**Problems to solve:**
a - In the Git tutorial, set down the part from "Remote git repositories" to "either remote service.", word for word.
b - Does each of these statements agree with the Git tutorial? Answer yes or no for each, and quote the words that decide it.
(i) The writer prefers GitHub to GitLab.
(ii) GitLab offers unlimited private repositories with no limit on the number of collaborators.
(iii) You need an account to view public GitLab projects.
c - In the Git tutorial, which online service does the writer call by far the most popular?

══ Text provided

We can then merge the changes we made in the develop
branch
with the master
branch.
First, we need to switch back to the master
branch
and then use the git command merge
:
git checkout master
git merge develop
## Switched to branch 'master'
## Updating e68d4fd..5fc1c88
## Fast-forward
## test.txt | 1 +
## 1 file changed, 1 insertion(+)
git log --graph --pretty=format:'%h <%an> %s%d'
## * 5fc1c88 <Vassilis Kehayas> Include asinine statement (HEAD -> master, develop)
## * e68d4fd <Vassilis Kehayas> Include spam
Here we merged a local branch to another local branch stored in the same machine. But say you want to send your changes to a collaborator. There are many ways to do this, for example by emailing a patch that contains the differences between your edits and the master version, or directly through Git itself. However, it is more convenient if there is an authoritative version that everyone can easily access.
Remote git repositories
This is where online services such as GitHub and GitLab come in. Both GitHub and GitLab offer free public repositories with many useful features. Although GitHub is by far the most popular such service, I prefer GitLab as it is open source which means that, among other benefits, it can be self-hosted if need-be, it offers unlimited private repositories without restrictions on the number of collaborators, and it is more focused on providing a complete toolchain for project development out of the box. However, the basic setup I will describe next is exactly the same for either remote service.
While anyone can view public GitLab projects, you need to create an account to create or interact with a hosted project. Interacting with your GitLab repository outside its own web interface will be simplified if you create an SSH key pair, if you do not already have one:
ssh-keygen -o -t rsa -b 4096 -C "demo@email.com"
and associate the public key with your GitLab account.

════
══ Available data

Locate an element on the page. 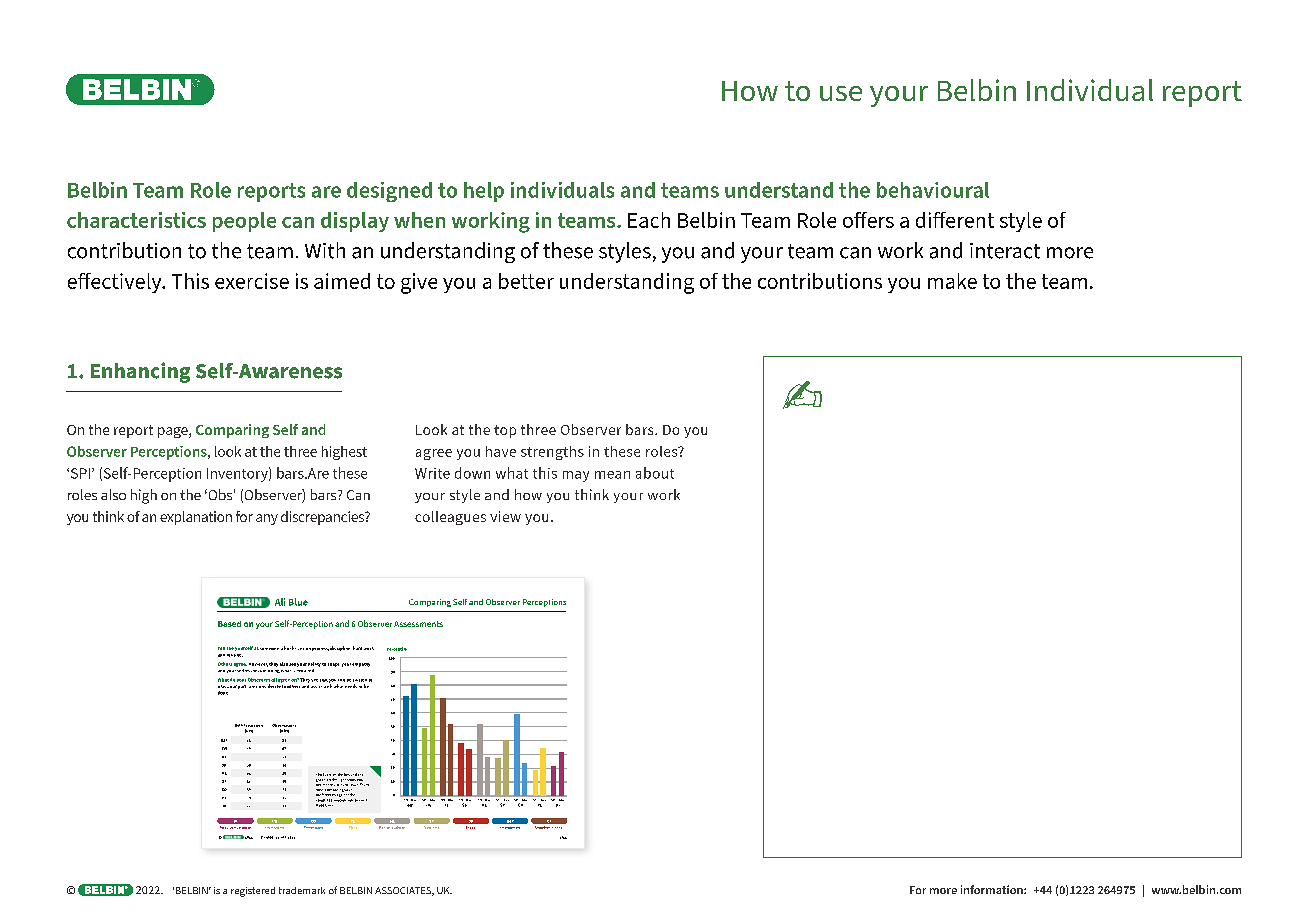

════

**Answer list:**
a -
Remote git repositories
This is where online services such as GitHub and GitLab come in. Both GitHub and GitLab offer free public repositories with many useful features. Although GitHub is by far the most popular such service, I prefer GitLab as it is open source which means that, among other benefits, it can be self-hosted if need-be, it offers unlimited private repositories without restrictions on the number of collaborators, and it is more focused on providing a complete toolchain for project development out of the box. However, the basic setup I will describe next is exactly the same for either remote service.

b -
(i) No: "I prefer GitLab as it is open source"
(ii) Yes: "it offers unlimited private repositories without restrictions on the number of collaborators"
(iii) No: "While anyone can view public GitLab projects, you need to create an account to create or interact with a hosted project."

c - GitHub.